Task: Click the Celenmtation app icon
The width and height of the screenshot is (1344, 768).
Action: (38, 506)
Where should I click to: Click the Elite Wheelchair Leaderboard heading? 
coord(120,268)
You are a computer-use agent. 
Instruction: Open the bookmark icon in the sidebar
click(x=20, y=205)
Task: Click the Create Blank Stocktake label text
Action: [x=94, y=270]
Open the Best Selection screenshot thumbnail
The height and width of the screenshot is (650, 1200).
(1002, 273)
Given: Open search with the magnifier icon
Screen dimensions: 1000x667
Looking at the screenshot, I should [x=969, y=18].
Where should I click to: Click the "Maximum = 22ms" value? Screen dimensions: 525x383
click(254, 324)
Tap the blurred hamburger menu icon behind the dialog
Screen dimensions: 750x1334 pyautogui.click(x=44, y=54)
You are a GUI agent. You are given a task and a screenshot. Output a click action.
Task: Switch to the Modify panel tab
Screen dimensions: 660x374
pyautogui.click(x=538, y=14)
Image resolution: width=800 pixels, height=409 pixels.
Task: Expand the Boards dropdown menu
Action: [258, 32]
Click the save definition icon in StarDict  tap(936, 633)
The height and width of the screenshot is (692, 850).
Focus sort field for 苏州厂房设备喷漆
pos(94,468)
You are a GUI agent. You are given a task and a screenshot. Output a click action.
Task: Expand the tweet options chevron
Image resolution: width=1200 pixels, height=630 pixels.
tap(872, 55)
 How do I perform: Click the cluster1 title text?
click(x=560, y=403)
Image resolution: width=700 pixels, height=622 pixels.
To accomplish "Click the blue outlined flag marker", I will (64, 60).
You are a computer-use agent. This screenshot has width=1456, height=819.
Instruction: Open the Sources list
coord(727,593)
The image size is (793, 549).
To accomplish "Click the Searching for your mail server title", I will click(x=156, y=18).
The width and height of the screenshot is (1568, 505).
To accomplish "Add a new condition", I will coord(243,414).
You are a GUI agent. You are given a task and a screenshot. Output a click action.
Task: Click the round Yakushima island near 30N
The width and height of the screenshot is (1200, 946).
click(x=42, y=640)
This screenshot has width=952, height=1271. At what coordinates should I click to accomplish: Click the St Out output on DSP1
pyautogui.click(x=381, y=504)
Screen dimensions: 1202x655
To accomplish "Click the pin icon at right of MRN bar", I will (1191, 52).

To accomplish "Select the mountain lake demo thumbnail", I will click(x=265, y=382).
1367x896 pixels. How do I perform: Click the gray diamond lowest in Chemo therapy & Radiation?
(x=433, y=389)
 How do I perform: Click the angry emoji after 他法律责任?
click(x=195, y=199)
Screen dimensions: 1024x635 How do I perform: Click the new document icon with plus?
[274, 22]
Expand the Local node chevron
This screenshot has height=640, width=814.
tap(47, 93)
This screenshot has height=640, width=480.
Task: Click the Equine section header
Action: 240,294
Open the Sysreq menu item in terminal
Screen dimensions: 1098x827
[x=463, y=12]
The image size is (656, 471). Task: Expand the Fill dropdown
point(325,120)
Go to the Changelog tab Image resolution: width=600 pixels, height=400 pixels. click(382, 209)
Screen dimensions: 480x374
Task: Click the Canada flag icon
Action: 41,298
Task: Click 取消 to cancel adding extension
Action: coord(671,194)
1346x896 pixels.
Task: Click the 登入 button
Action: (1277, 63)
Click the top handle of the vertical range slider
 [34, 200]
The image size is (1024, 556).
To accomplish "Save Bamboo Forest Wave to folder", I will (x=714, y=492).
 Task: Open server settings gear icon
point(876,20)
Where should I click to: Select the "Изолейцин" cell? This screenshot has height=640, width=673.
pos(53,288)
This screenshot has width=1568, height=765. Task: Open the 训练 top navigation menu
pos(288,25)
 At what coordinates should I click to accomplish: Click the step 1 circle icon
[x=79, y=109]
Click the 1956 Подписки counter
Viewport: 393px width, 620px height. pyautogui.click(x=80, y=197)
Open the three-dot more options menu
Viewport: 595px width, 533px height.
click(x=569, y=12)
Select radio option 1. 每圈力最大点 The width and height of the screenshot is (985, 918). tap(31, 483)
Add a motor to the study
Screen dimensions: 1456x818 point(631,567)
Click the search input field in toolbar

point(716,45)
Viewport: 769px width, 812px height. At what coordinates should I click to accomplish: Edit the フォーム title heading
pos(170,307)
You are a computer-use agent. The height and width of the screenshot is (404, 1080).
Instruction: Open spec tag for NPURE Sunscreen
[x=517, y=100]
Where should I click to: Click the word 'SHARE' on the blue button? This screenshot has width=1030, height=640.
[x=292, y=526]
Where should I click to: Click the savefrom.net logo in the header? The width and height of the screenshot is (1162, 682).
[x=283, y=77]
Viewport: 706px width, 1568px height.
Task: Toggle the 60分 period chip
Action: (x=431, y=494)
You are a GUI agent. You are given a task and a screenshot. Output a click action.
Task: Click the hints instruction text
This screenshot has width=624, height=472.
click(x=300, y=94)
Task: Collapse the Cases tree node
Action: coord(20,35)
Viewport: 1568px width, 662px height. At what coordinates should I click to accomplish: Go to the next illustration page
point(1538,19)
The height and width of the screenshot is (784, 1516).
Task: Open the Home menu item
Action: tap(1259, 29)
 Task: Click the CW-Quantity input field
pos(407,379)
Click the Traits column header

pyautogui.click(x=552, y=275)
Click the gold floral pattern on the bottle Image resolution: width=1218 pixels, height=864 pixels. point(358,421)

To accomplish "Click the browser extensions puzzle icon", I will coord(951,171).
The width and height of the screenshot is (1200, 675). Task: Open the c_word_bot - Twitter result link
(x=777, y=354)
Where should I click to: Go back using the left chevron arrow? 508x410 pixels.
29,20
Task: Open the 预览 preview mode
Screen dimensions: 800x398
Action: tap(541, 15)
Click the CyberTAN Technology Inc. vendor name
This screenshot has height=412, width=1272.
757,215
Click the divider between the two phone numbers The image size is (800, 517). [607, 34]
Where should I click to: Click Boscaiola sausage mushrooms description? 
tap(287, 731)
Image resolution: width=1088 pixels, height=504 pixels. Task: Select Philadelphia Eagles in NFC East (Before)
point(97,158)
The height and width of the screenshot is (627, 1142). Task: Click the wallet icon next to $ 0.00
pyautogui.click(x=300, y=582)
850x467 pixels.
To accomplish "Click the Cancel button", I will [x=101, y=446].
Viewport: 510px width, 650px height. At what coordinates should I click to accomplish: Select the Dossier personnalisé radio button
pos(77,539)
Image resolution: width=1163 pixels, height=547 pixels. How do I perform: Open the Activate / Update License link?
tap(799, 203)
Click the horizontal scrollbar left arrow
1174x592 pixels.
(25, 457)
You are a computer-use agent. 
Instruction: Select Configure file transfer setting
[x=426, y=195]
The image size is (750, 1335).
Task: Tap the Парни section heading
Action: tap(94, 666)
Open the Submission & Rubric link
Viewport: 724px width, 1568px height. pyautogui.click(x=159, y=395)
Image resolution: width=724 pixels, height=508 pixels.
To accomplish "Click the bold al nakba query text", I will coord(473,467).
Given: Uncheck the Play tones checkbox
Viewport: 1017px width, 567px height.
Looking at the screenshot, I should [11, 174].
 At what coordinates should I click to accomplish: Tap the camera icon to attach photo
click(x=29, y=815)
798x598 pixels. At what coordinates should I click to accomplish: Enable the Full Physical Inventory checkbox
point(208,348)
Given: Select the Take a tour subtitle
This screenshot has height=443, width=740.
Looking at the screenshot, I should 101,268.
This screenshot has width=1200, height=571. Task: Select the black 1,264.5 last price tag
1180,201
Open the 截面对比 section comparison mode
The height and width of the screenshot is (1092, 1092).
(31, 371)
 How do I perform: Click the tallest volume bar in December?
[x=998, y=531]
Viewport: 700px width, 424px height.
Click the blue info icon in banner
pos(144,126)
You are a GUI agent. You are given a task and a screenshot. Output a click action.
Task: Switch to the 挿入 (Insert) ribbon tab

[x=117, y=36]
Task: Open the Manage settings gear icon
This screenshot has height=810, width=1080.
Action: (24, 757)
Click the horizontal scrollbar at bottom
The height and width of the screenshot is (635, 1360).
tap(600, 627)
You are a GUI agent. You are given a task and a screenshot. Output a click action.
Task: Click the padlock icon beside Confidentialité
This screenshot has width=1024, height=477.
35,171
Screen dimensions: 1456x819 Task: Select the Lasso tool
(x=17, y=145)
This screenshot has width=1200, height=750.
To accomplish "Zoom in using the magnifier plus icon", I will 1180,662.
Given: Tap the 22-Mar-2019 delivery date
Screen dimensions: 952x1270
===============
● **REQUIREMENT**: Quote the data above verbatim from its first line to the line that includes "Given: Open search with the magnifier icon", with both boundary lines retained.

● **EXPECTED ANSWER**:
Task: Click the Celenmtation app icon
The width and height of the screenshot is (1344, 768).
Action: (38, 506)
Where should I click to: Click the Elite Wheelchair Leaderboard heading? 
coord(120,268)
You are a computer-use agent. 
Instruction: Open the bookmark icon in the sidebar
click(x=20, y=205)
Task: Click the Create Blank Stocktake label text
Action: [x=94, y=270]
Open the Best Selection screenshot thumbnail
The height and width of the screenshot is (650, 1200).
(1002, 273)
Given: Open search with the magnifier icon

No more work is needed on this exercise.